As usual, the event listeners shown are just jQuery making the binding. It would be really great if it actually stepped back through the stack to see what initially called jQuery's bind. I can't think of any general solution to the problem that covers all libraries, but jQuery is so ubiquitous it should be worthwhile.
In Chrome Devtools debugger, you can click on the Async checkbox next to where the call stack is. So, when paused, you can see the full stack. (If you are not on the latest chrome, this might need to be enabled in experiments).
And this show why it is a bit difficult to choose what to show, among all the things from the call stack (including async stuff) that triggered something. For one thing you could possibly ignore libary code (e.g. http://www.divshot.com/blog/tips-and-tricks/ignoring-library... ) but if you have a medium to big SPA with many backbone/wreqr events, let's say, you would still need to look in the stack manually.
Perhaps they could make it ignore blackboxed scripts by emitting a fake event and waiting until a non-blackboxed call is made, then intercepting that call and showing that function as the actual listener?
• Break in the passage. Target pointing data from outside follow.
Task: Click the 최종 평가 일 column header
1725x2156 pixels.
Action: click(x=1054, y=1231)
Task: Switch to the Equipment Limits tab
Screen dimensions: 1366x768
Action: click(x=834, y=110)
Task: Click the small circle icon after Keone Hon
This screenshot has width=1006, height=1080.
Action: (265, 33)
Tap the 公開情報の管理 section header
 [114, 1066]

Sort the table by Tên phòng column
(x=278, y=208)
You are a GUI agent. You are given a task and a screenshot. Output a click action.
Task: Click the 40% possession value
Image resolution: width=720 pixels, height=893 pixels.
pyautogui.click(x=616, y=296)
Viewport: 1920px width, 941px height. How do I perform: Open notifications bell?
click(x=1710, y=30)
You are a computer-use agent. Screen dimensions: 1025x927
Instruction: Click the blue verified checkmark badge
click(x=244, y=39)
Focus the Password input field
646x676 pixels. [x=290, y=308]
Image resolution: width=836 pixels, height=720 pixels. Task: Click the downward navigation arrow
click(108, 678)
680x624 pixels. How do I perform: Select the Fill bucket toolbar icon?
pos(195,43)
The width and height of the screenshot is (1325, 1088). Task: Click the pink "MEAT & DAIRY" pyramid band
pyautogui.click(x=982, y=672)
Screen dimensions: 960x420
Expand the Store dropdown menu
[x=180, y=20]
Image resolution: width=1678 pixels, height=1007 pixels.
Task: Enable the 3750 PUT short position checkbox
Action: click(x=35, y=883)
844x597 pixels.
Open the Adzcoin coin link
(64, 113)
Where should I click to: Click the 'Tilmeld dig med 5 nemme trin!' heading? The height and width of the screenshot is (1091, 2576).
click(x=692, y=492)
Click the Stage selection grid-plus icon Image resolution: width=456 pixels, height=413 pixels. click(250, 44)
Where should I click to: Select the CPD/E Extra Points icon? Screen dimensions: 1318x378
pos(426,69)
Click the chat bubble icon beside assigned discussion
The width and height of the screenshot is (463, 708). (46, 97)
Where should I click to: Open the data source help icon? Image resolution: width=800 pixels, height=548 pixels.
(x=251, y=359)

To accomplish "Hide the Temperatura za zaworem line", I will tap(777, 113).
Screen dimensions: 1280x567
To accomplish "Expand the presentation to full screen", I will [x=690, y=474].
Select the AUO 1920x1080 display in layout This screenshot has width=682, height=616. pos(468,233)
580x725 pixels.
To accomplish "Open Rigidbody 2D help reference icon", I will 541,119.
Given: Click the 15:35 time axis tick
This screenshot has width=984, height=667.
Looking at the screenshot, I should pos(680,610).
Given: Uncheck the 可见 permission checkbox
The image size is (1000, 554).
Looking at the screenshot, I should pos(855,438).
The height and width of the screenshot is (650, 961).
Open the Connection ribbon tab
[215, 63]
That idea falls apart of the blackboxed listener changes the state of the program, though.
Or maybe an extra argument to addEventListener that takes a reference to a function that is the "real" listener? Then libraries like jQuery would just pass the user-provided function along in their own code.
I found that (in some browsers - not all) that calling `toString()` on the function that has been attached (which you can get by poking around in the jQuery cache) returns the raw, formatted, function - with comments, etc. You can then do a simple `indexOf()` on the `textContent` of the `<script>` tag (for loaded scripts I do an Ajax get to pull in the text of the script, which isn't perfect since remote domains fail, but its a start).
The end result is that, when possible (Safari and Chrome) the script will tell you where the event listener was bound.
I haven't looked into it, but I presume the Firefox dev tools are using information directly from the DOM, since they have access to that. But there is no public interface in DOM to get the event listeners for a node, which I cursed at the time, but in retrospect it makes the above possible.